++++ TEXT BLOCK

Desert Music in City Beats

In City Beats this week we created music about The Desert. Four groups from four schools came to ArtPlay over two days, and each group created four sections of music – a song, a melody, a soundscape and a rhythmic groove. At the end of the workshop we discussed how to structure and order the four sections of music, and finished with a recorded performance of the whole piece.

City Beats, ArtPlayThis was our first City Beats project for the year, so we will see the children and their teachers 3 more times across 2013. I see the first workshop as a time for all of us to get to know each other, and for the children and teachers to get a sense of what they will be doing each time they come to ArtPlay for City Beats.  We started the session with introductions, with the MSO musicians introducing ourselves and demonstrating our instruments. Then we did a quick rhythmic warm-up, including a name game in which everyone had to say their name in turn (thus demonstrating to the groups that their voices and contributions mattered), and a fast-clap-around-the-circle, which quickened the group’s responses and got them relaxed and laughing.

Then we brainstormed ideas about the desert (things you might see, hear or find there) and divided into smaller groups to start the composing process. I took charge on the songwriting groups.

Lyrics, Dandenong PS. City Beats 2013There were many memorable and special moments across the two days of workshops. I loved seeing the way the children I worked with took charge of things. In the first group, we made the mistake of setting the pitch of our song much too low for the children’s voices. I waited to see how they might solve the problem. One girl started to sing the song a fifth up – it sounded cool! – then said to me, “We need to change it because it doesn’t… feel -” she hesitated to find the words, so I said, “Because it’s too low? To  make it higher?” “Yes,” she said emphatically. “It needs to be higher.” I got her to sing it on her own, matched her chosen pitches on the clarinet, and we found we had a much more effective melody than the one we’d started with.

I asked a girl in one of my groups to hold my clarinet for me while I wrote lyrics on the whiteboard. “You just have to be careful of the very top of it,” I assured her. “That’s the only bit than can break easily.” She took it from me carefully. As I wrote I could hear the other children in the group whispering to her, “You’re so lucky you get to hold it!” “Can I have a turn?”  I imagined them leaning toward the clarinet to have a closer look. I wondered if the little girl would be warning them off, or examining it for herself. I didn’t turn around to look. When I’d finished writing, I turned to her and she passed the clarinet back to me, holding it at exactly the angle it had been at when I’d passed it to her. I felt truly touched at the care she’d taken. “Thank you for looking after my instrument so carefully and so beautifully,” I told her.

Some children sought out possible rhymes for their lyrics. A good rhyme can make a song catchier and easier to remember, but a forced rhyme can feel very cumbersome and awkward, so I don’t tend to put too much emphasis on rhyming in a fast-paced songwriting session. However, these children initiated the idea. In one song, we had the lyrics:

Rattle, rattle, rattle, the rattlesnake goes

Swish, swish swish the wind blows the palm trees.

++++++++

### DIRECTION 1
In the City Beats desert workshop account, what four sections of music did each group create?
### DIRECTION 2
Carry the City Beats desert workshop account on past its final lyric line.
The material after this is separate from the City Beats desert workshop account.

++++ RECORDS SHOWN

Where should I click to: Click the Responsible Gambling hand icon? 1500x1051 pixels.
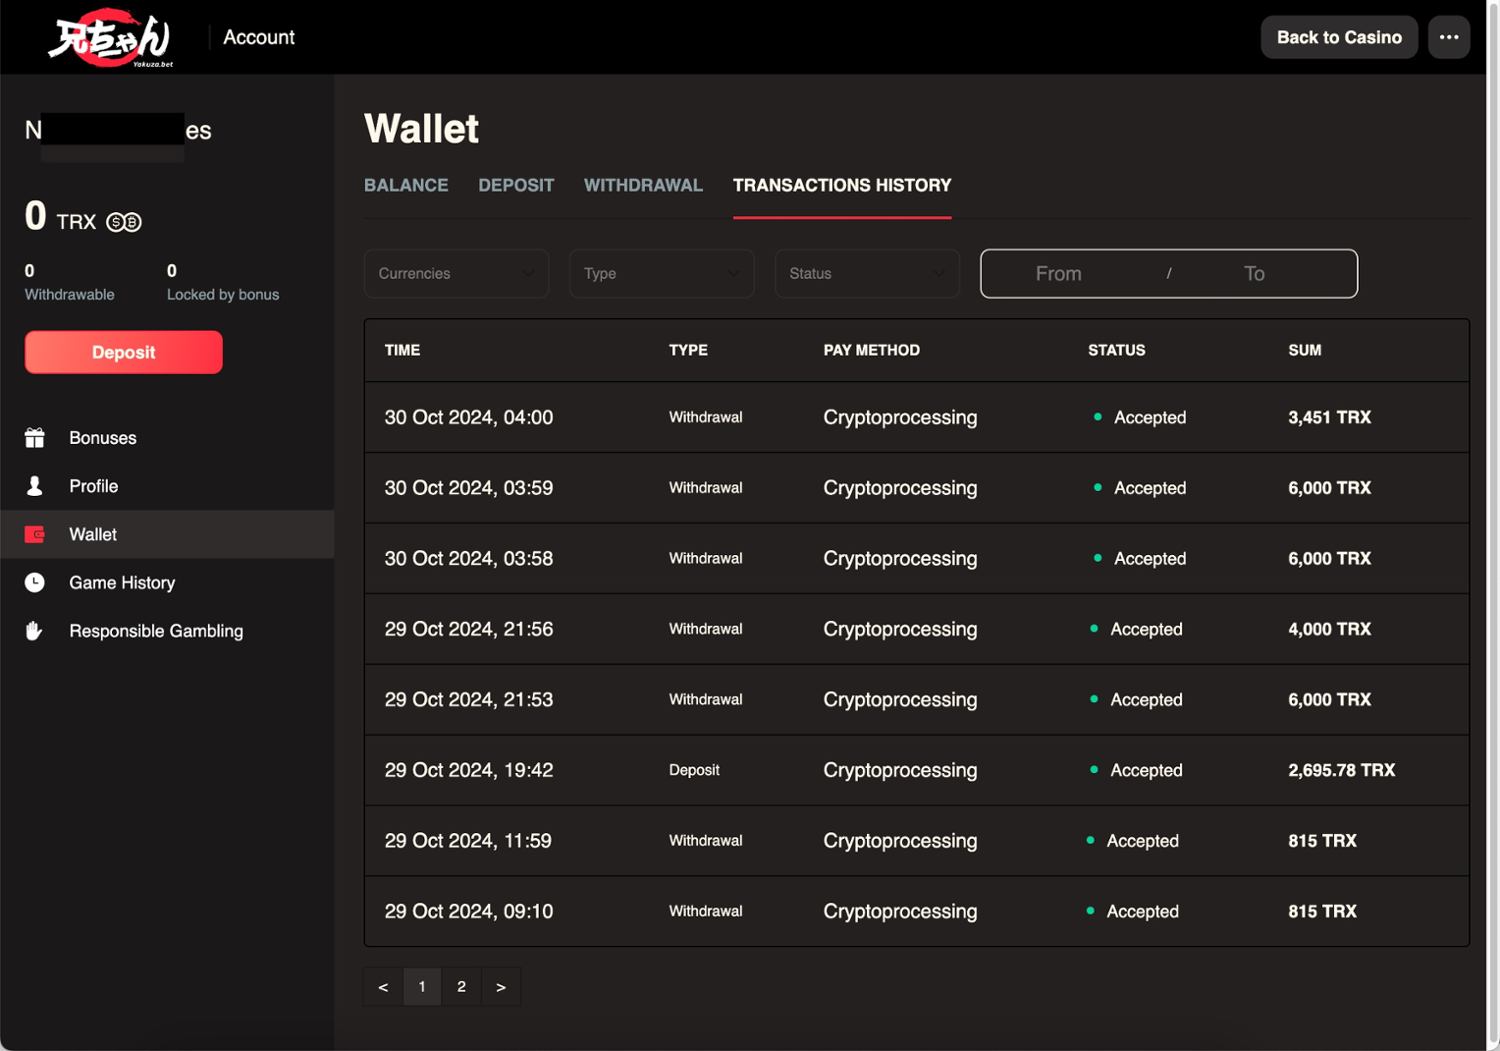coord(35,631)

++++++++
++++ RECORDS SHOWN

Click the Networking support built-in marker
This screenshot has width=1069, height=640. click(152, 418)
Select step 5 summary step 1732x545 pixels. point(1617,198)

++++++++

### EXERCISE ANSWER 1
A song, a melody, a soundscape and a rhythmic groove.

### EXERCISE ANSWER 2
One of the group said suddenly, “Can we cross out these words?”, pointing to “the palm trees”. “Sure,” I said, but then realised why – it was so that the line would end with “blows”, in order for it to rhyme with “goes” in the previous line. I hadn’t noticed that possibility. Once we had the shorter line, we realised it needed an extra word to make it scan properly. It was easy to add an adjective at that point.

Lyrics, Dandenong North PS, City Beats 2013

I love the set-up of the verses of the song above – I think the idea of having a ‘sound’ word repeated three times as a way of introducing a feature of the desert is a very 10-year-old approach – and therefore highly appropriate – to lyric-writing! They tried some others – “walk walk walk, the camel goes”, but they weren’t as convincing. If they’d said ‘spit’ or ‘bump’ I may have been persuaded :-).

One of the groups came from an English Language School (an intensive English language-focused school for children who are newly-arrived in Australia; students can spend 6-12 months at language school before transitioning to mainstream school). Their desert song was the only one that featured Australian desert animals like dingos and kangaroos.

Lyrics, NPELS, City Beats

The City Beats ‘Desert’ workshop structure felt very effective and time-efficient – I think I may use it as a template for the remaining City Beats workshops. Dividing into 4 small groups gives us a range of musical responses that can be ordered and combined, and it means that over the course of the year, the children will gain skills and confidence in different group-composing approaches.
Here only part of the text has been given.